On July 14, 2023, Workday's Chief Executive Officer, Carl Eschenbach, attended the Allen & Company Sun Valley Conference in Sun Valley, Idaho. However, the company's stock experienced a decline of up to 11% in after-hours trading following the release of a quarterly forecast that fell short of market expectations. For the fiscal fourth quarter, Workday projected an adjusted operating margin of 25% with subscription revenue of $2.03 billion, which was below the 25.5% margin and $2.04 billion in subscription revenue anticipated by analysts from StreetAccount.
Comparing Workday's performance in the fiscal third quarter with the consensus among analysts surveyed by LSEG, the company reported the following:
Workday's total revenue for the quarter ending October 31st grew by approximately 16% year over year, with subscription revenue reaching $1.96 billion, a 16% increase, aligning with the consensus of $1.96 billion among analysts surveyed by StreetAccount. The company's net income was $193 million, or 72 cents per share, marking an increase of $114 million, or 43 cents per share, from the same quarter in the previous year. The adjusted operating margin for the quarter was 26.3%, which was higher than the 25.4% expected by StreetAccount.
Workday's Chief Financial Officer, Zane Rowe, mentioned during a conference call with analysts that the company is still facing heightened scrutiny over deals in certain regions. The company is now focusing on expanding its operations within the U.S. government sector, as stated by CEO Carl Eschenbach. He highlighted a significant opportunity, noting that over 80% of human capital management (HCM) and enterprise resource planning (ERP) systems are still based on premises.
Eschenbach also referenced the "Department of Government Efficiency," an advisory panel announced by President-elect Donald Trump earlier this month, indicating a growing interest in achieving economies of scale and efficiency.

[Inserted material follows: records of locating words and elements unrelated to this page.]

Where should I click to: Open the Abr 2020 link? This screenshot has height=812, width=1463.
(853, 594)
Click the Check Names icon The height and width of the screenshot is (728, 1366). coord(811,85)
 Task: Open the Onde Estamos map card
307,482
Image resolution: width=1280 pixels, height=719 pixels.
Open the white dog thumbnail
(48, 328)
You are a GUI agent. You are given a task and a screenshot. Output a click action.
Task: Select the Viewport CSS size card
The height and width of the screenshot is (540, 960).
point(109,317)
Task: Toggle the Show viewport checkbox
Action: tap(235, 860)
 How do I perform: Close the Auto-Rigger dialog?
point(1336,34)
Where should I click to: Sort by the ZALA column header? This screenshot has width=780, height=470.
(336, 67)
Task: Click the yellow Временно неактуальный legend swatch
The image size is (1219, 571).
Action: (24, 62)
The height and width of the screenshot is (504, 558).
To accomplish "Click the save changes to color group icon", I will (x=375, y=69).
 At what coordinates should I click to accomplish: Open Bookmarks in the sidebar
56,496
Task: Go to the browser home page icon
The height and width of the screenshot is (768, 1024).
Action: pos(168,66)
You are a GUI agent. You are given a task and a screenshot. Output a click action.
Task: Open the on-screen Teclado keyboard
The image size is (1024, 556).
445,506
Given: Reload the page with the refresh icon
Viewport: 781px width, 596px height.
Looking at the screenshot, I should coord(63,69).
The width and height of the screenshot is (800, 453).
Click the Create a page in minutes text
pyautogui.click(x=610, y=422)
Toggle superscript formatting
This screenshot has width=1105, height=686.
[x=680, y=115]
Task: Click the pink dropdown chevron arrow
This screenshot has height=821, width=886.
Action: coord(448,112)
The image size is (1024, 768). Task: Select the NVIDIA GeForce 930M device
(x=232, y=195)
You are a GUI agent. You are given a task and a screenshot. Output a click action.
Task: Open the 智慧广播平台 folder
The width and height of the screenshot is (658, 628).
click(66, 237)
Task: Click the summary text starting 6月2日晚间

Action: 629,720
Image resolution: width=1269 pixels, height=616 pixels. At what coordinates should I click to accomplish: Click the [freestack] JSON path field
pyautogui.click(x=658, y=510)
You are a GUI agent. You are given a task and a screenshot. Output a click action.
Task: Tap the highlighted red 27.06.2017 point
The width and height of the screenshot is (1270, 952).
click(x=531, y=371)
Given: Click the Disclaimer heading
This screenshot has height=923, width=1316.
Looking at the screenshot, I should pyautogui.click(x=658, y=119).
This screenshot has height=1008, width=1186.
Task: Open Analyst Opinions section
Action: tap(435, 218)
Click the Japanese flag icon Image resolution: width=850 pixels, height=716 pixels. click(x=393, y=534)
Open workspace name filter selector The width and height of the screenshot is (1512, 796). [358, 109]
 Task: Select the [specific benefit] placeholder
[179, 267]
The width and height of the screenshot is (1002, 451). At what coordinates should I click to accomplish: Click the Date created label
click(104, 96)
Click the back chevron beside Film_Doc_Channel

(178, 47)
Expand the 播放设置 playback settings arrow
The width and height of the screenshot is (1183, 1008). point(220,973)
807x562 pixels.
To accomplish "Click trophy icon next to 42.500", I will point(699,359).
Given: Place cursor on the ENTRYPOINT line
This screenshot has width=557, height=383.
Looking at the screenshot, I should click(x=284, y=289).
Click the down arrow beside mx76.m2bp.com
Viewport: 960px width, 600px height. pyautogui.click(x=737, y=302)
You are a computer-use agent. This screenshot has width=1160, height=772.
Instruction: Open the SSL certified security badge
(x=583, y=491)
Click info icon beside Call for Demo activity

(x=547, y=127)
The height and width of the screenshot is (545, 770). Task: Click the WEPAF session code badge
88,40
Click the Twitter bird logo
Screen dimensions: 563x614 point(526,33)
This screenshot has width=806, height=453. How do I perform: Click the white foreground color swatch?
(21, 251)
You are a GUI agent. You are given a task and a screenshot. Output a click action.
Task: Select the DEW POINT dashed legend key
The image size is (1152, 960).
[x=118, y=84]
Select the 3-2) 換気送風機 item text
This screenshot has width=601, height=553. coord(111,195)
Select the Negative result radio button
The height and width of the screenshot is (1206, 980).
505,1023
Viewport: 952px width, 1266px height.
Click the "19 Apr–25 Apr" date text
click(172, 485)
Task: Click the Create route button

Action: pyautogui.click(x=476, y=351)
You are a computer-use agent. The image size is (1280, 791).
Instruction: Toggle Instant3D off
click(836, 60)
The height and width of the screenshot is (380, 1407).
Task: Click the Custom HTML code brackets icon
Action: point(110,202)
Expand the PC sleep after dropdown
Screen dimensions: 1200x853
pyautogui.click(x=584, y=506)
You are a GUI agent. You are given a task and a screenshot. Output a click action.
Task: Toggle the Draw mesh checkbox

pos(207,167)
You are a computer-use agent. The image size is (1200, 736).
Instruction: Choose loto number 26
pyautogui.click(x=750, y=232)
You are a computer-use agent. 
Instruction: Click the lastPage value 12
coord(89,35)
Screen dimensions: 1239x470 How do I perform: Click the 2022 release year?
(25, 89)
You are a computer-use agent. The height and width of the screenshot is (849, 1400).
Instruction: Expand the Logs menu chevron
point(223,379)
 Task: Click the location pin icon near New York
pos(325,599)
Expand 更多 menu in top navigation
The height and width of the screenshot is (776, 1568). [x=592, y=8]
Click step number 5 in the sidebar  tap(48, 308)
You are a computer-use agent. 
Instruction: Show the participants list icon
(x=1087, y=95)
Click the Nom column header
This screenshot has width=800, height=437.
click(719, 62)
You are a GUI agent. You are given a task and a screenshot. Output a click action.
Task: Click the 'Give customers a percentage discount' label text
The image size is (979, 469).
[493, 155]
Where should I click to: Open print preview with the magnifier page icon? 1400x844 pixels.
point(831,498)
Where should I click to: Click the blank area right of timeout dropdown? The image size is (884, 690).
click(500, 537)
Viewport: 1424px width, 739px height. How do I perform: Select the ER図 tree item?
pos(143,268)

Workday announced that Rob Enslin, a former executive from Google and SAP who left his position as UiPath CEO in June, would be joining the company as President and Chief Commercial Officer. Additionally, Workday informed its employees in October that co-president Doug Robinson would be retiring.
During the quarter, Workday acquired Evisort, a startup specializing in contract lifecycle management software. The company also announced that artificial intelligence agents designed to identify inefficiencies, process expense reports, and update succession plans would be available for early access in 2025. Eschenbach expressed his belief that these AI agents would positively impact bookings and revenue as the company moves into the new year.
Rowe projected subscription revenue of $8.8 billion for the fiscal year 2026, which would represent a 14% growth. As of the close on Tuesday, Workday's shares had decreased by 2% in 2024, contrasting with the S&P 500 index, which had gained 26%.